▶ **Assignment**: Read each of the lines below and tally those with "button"; the tally is the whole answer.

[Collected data entries]
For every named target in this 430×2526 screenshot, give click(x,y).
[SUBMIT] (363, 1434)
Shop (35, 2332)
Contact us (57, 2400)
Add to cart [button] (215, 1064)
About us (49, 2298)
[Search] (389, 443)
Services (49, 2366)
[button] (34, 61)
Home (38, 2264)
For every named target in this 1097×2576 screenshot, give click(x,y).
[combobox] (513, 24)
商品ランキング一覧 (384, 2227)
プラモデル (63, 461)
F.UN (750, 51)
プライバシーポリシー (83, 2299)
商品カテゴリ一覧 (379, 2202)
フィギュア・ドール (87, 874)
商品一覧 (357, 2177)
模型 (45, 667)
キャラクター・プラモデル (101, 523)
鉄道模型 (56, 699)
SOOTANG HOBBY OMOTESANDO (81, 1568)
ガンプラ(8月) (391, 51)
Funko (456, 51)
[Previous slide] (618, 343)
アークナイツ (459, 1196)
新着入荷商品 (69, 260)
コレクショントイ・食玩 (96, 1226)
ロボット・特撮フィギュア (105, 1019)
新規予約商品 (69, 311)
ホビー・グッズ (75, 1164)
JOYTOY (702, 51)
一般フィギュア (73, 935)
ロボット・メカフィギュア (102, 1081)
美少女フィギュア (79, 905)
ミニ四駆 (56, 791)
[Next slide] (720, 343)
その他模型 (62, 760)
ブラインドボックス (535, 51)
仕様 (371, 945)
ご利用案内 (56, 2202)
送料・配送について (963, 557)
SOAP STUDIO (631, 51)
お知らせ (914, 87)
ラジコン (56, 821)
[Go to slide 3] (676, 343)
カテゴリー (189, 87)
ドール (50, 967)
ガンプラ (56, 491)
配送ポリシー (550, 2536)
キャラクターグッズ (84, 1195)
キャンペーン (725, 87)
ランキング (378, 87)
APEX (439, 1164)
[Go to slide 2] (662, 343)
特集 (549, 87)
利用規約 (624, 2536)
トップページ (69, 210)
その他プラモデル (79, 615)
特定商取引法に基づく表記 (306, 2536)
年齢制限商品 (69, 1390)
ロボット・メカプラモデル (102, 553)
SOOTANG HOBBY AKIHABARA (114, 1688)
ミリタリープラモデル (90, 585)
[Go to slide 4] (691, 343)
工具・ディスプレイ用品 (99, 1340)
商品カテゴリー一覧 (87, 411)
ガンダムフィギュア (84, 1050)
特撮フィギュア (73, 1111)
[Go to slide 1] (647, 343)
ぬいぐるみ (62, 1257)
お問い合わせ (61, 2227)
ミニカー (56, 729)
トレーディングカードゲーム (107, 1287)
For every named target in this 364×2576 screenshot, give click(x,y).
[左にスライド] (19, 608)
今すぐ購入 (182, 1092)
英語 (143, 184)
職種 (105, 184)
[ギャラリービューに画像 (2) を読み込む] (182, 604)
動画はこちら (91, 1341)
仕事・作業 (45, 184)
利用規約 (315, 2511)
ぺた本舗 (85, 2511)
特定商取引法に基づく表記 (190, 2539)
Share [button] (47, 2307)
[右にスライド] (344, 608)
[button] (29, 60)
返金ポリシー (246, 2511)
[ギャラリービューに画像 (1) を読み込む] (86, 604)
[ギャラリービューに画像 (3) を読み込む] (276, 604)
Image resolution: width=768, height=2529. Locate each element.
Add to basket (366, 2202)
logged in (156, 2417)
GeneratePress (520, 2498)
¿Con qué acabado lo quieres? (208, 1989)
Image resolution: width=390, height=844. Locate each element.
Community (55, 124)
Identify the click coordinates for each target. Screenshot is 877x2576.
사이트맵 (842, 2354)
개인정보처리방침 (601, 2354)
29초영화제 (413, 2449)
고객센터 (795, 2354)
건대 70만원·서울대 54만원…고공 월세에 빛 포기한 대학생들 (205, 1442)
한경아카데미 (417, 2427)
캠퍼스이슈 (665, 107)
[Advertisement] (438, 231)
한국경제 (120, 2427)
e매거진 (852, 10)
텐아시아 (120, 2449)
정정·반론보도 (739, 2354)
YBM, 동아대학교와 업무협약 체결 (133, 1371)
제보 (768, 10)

▶ **Problem solution**: 4